## DATA PROVIDED
** start **

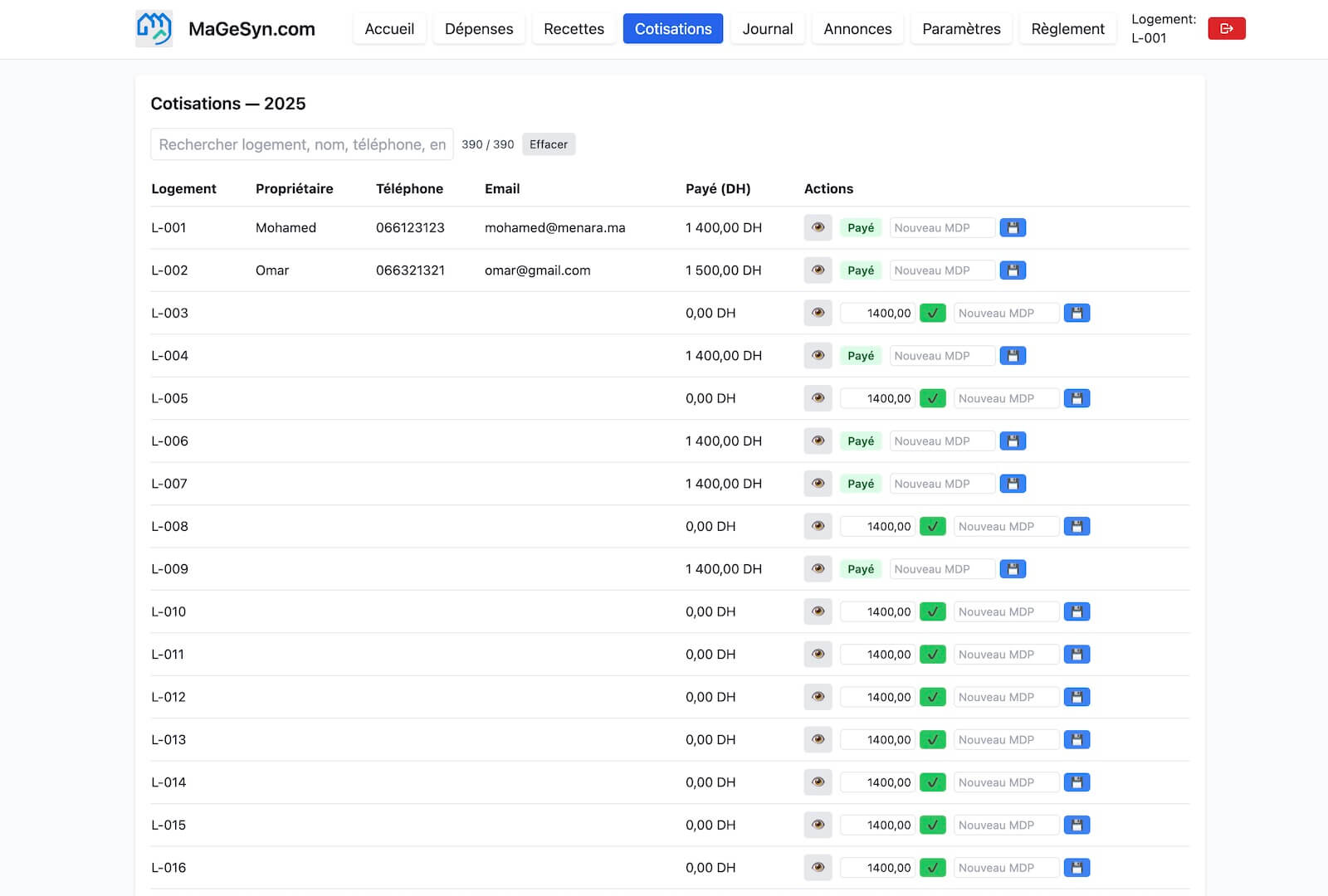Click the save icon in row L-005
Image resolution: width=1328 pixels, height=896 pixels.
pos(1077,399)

** end **
** start **

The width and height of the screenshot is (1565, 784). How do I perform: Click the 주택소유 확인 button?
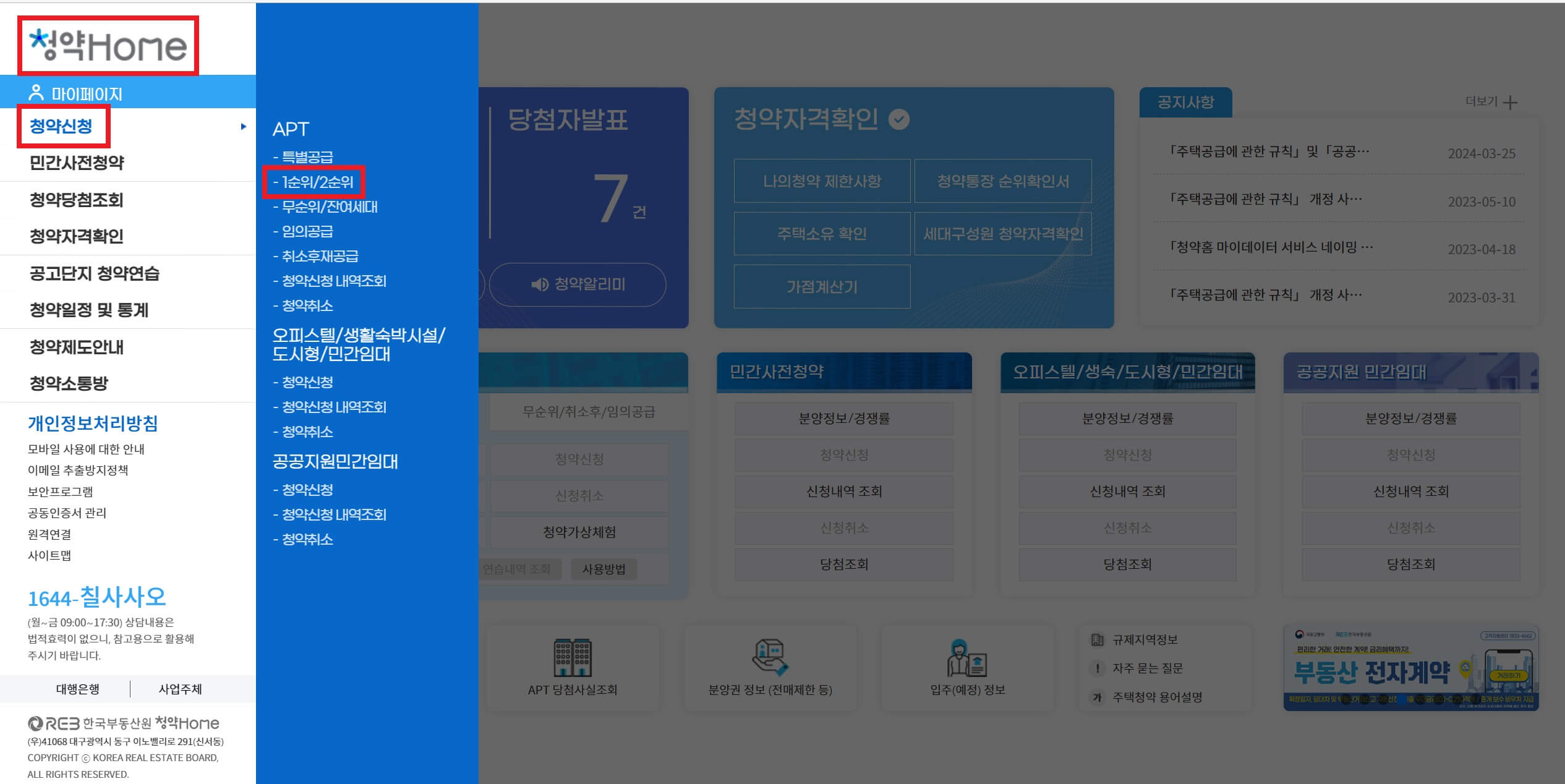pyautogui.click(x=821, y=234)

** end **

## SET PROBLEM
Copy out everything in the listing from the line containing "Click the save icon in row L-005" down to the line containing "pos(1077,399)", leaving the pictures out.

## EXERCISE SOLUTION
Click the save icon in row L-005
Image resolution: width=1328 pixels, height=896 pixels.
pos(1077,399)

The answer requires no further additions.